Tatiana Trouvé. La vie étrange des choses

Tatiana Trouvé
La vie étrange des choses
Éditions Marsilio Arte / 2025 / 220 × 280 mm / 300 pages / relié / 3 langues.

Ouvrage publié à l’occasion de l’exposition « Tatiana Trouvé. La vie étrange des choses » présentée au Palazzo Grassi.

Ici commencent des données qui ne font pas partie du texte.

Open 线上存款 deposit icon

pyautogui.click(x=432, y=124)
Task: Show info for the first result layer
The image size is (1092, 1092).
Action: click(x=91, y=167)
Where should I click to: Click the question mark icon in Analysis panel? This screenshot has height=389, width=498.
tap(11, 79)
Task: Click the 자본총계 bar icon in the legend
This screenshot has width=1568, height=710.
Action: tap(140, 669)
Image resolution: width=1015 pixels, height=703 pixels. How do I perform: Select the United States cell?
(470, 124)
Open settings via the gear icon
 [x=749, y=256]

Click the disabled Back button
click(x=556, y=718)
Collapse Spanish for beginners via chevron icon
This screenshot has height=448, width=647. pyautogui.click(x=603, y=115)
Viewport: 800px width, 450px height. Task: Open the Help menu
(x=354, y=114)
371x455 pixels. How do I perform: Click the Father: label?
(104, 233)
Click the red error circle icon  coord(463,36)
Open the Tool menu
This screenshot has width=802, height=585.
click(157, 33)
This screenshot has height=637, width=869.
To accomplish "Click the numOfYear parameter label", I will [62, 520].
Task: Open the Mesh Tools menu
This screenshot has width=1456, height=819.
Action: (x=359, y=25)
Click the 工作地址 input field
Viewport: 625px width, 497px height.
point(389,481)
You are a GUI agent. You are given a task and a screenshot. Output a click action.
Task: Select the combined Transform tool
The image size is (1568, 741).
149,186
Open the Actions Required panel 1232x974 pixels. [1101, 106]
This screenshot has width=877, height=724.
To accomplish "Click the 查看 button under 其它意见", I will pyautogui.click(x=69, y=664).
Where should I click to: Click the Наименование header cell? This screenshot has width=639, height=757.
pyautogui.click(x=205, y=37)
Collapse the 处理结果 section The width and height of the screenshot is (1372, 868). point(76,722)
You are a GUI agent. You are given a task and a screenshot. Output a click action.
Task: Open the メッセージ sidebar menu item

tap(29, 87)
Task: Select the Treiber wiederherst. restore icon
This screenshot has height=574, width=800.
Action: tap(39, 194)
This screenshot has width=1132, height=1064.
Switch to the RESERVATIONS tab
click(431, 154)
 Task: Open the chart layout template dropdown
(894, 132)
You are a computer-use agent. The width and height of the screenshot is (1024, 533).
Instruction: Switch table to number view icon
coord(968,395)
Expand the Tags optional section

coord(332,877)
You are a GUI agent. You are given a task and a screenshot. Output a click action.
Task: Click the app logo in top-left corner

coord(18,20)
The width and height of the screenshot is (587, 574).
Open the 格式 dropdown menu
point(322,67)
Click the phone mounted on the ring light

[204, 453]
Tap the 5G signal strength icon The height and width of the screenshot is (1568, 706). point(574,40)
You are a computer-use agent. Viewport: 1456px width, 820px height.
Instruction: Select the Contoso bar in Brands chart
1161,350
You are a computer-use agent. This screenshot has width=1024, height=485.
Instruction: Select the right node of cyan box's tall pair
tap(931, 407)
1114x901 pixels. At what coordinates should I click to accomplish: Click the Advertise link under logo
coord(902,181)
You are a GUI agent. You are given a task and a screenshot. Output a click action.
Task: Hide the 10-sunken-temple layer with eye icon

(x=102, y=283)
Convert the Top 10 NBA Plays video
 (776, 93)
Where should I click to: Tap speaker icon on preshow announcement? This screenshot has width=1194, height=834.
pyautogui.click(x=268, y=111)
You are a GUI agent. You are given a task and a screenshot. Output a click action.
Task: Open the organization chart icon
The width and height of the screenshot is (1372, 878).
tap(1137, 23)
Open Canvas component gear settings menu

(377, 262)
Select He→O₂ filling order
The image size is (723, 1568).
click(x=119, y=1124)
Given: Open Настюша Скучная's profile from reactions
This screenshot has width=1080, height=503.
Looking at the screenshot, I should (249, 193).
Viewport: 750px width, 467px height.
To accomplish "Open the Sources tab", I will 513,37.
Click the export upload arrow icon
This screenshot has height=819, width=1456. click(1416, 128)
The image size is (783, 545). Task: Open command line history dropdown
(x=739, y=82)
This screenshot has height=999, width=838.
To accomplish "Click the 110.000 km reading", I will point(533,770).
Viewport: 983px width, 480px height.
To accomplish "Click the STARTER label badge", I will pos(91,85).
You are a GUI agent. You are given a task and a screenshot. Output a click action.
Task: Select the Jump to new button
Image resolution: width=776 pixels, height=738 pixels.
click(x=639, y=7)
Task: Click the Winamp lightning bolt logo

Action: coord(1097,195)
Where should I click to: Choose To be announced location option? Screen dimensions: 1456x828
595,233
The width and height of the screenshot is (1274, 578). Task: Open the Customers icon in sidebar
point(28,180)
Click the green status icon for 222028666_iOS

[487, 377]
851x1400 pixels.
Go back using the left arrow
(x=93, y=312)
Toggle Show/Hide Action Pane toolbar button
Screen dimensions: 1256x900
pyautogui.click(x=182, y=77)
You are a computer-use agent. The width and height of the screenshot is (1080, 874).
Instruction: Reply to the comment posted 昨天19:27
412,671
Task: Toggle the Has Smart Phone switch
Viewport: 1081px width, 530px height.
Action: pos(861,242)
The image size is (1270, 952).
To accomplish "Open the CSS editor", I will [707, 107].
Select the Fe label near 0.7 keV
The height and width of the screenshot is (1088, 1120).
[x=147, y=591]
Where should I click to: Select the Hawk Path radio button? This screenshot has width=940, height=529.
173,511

Je suis très sensible au rapport que Tatiana Trouvé entretient avec les matériaux, toujours porteurs d’idées et d’histoire. Ses objets mis au rebut qu’elle collectionne et qu’elle transforme en une matière précieuse et durable nous questionne. Comment ces éléments réapparaissent ailleurs, autrement ? Ces questions m’ont passionnée. J’ai tenté de mener une réflexion parallèle autour des matériaux choisis pour le catalogue, en portant une attention particulière aux papiers utilisés.
J’ai proposé deux papiers qui faisaient écho au travail de l’artiste :
Le papier Alga Carta, utilisé pour les textes (essais, entretiens, préfaces…), a été créé à partir d’algues dont la prolifération anormale endommageait l’écosystème fragile de la lagune de Venise. Les particules d’algues sont perceptibles à la surface du papier, ce qui conserve les traces visibles de son origine. Et le papier Crush Cacao, utilisé pour envelopper la partie centrale du catalogue est un papier fabriqué à partir de déchets issus de l’industrie agroalimentaire. Dans les deux cas, le recours à des matières premières organiques recyclés permet de réduire l’utilisation de cellulose vierge dans la fabrication de la pâte à papier. Ainsi, ces deux papiers prennent tout leur sens au regard des questionnements sur la métamorphose et la transfiguration de la matière.
Cet ouvrage étant composé en trois langues, le défi était également pour moi de construire le livre autour d’une structure simple, permettant à chaque lecteur de naviguer facilement dans l’ouvrage et de retrouver sa propre langue. Grâce à l'utilisation des différents papier, rien qu’en observant la tranche du livre, l’architecture du livre est révélée.
Pour la couverture, j’ai opté pour un papier de rembordage gris bleuté, teinté dans la masse, embossé d’une trame qui évoque différentes textures – notamment celle du plâtre. Ce motif fait écho à la matière recouvrant un des bancs créés par Tatiana Trouvé (Sitting Sculpture).
Les matériaux choisis accompagnent donc discrètement le propos de l’exposition. Ils engagent le regard autant que le toucher.